- **PROBLEM DESCRIPTION**:
Every record below needs to be written out exactly, apart from the pictures.

- **Items from a dataset**:
------------------------------------------------------------------------

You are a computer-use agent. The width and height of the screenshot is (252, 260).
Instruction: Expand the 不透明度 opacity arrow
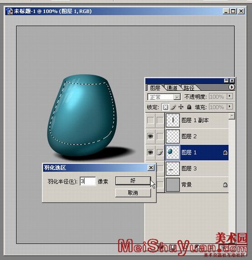click(230, 96)
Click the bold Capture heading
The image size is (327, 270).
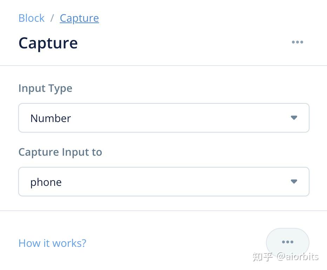(x=48, y=43)
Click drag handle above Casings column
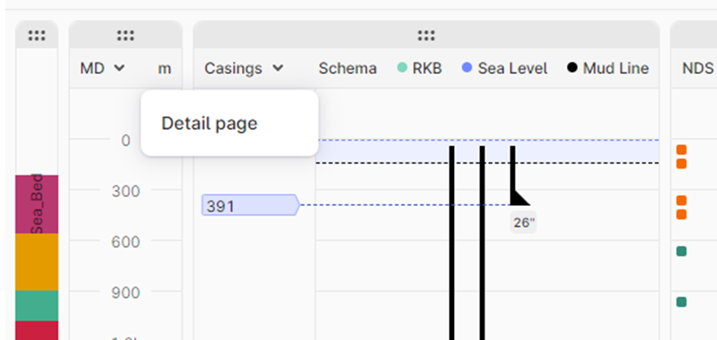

------------------------------------------------------------------------

- **TASK RESULT**:
You are a computer-use agent. The width and height of the screenshot is (252, 260).
Instruction: Expand the 不透明度 opacity arrow
click(230, 96)
Click the bold Capture heading
The image size is (327, 270).
(x=48, y=43)
Click drag handle above Casings column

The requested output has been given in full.